## Excerpt
******
Early on, he demonstrated his dominance. He ridiculed the poor performance of my Pampa Harvester Football team and what a bunch of weaklings and losers we were, having gone 2-20 the previous two seasons.

Ken challenged me to a sort of duel.

He produced a ten-pound sledgehammer, extended his arm horizontally, held the hammer vertically in one fist and—without bending his elbow—used his wrist to slowly lower the face of the sledge to his nose, then returned it to its original vertical position.

He said if I could not match his performance, I owed him my lunch, which my mother had lovingly prepared that morning and packed in my brand-new lunch bucket. I could barely manage to hold the sledgehammer upright with my extended arm, and I surrendered my lunch to Ken.

I fully expected Ken to wolf down Mom’s delectable sandwiches, but to my surprise, he backed off, and I kept my lunch pail. I hated the guy.

Over the next three summers, my relationship with Ken evolved, and by the end, we were buddies. But it took me a while to become accepted as “a hand,” a step above a grunt roustabout. By 1971, I could do the sledgehammer trick.

Every morning, Ken and I hopped into a three-quarter-ton pickup truck laden with oilfield tools and equipment.
******
## Dataset excerpt
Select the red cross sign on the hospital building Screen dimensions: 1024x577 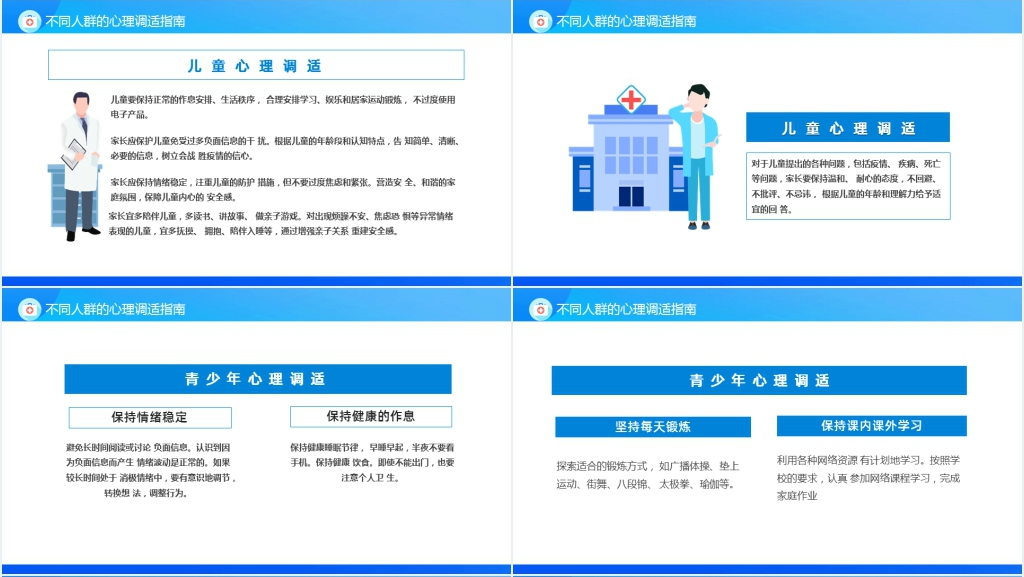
******
## Aim of the task
Pick up the oilfield memoir about Ken and the sledgehammer where it stops, and write the next few paragraphs in the same first-person voice.

## Answer to the task
Our first stop was usually downtown Pampa, where we visited the icehouse and filled our water cooler with a big block of ice. Then, we headed to the coffee shop. The one favored by Ken’s people was on the southwest side of town, on the Amarillo Highway.

At the coffee shop, I learned a lot. There, we joined Ken’s people, other roustabouts and oilfield workers, usually at a big corner booth.

I learned to enjoy strong black coffee while trying to avoid the second-hand cigarette smoke everyone else produced. I learned how to curse effectively.

I learned a bit about storytelling, and I learned plenty about the oil “bidness.”

After our morning coffee break, there seemed to be a thousand possible job destinations, and a thousand different tasks to be completed. Oilfields surrounded Pampa for many miles in all directions.

The Texas Panhandle was first identified as a potential fossil fuel resource in 1904, but exploration did not commence until 1917 in Potter County. In 1921, Gulf Production Company drilled a hole in Burk Burnett’s 6666 Ranch in Carson County, just west of Pampa (The 6666 Ranch also included land in King, Hutchinson and Sherman Counties.)

The Burnett No. 2 produced 175 barrels of oil per day (worth about $3.5 million per year in 2026 dollars). The gusher helped validate findings of natural gas in 1918 and led to major discoveries in nearby Borger and Pampa in 1926. Some 180 million barrels of oil have been produced in Carson County since 1921.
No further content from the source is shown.